→ **Material supplied**:
..............................
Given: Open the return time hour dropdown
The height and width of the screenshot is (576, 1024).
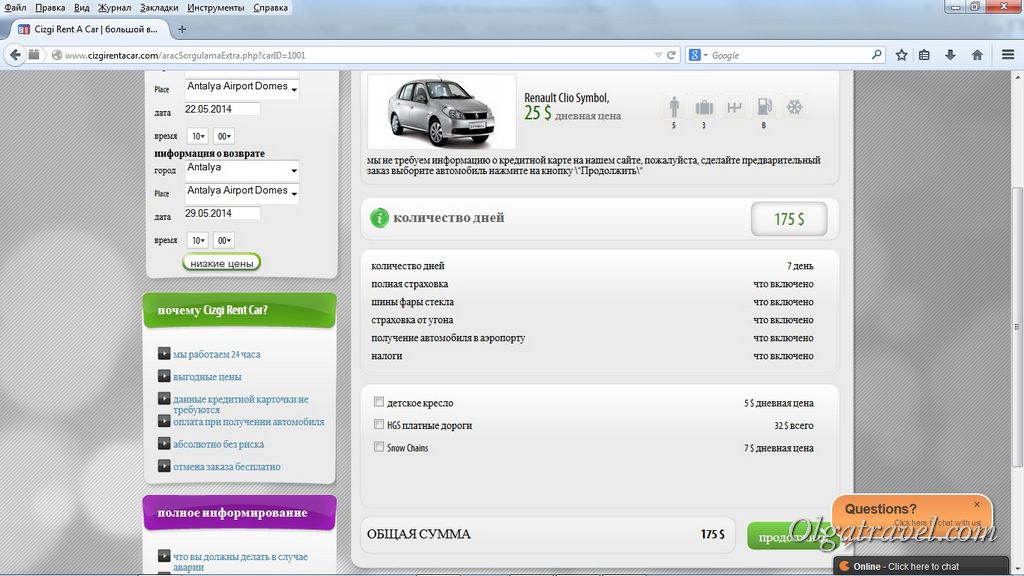Looking at the screenshot, I should tap(198, 241).
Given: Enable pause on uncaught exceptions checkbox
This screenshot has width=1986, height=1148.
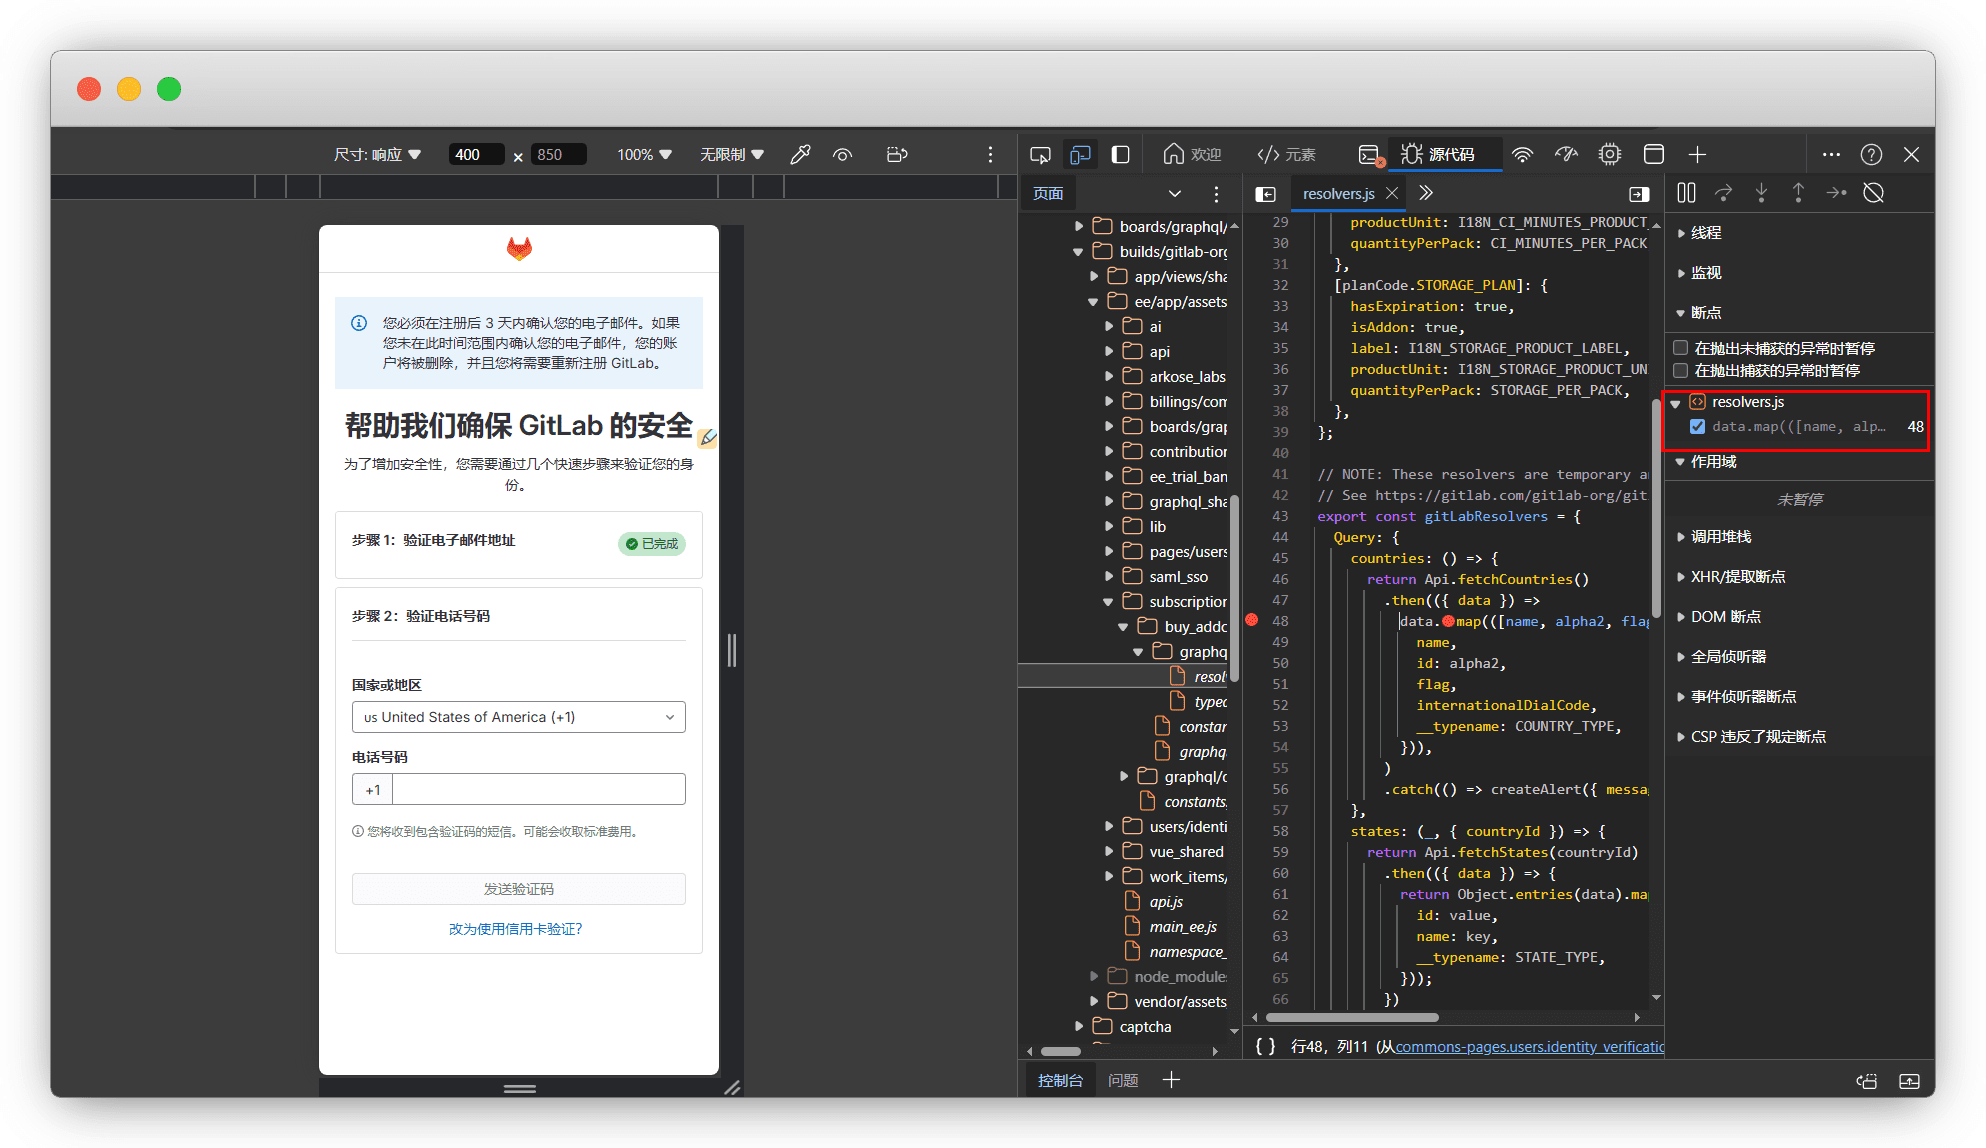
..............................
→ **Written problem**:
Count the lines in the records above that contain the string "height". Reply with only the number.

→ **Solved exercise**:
2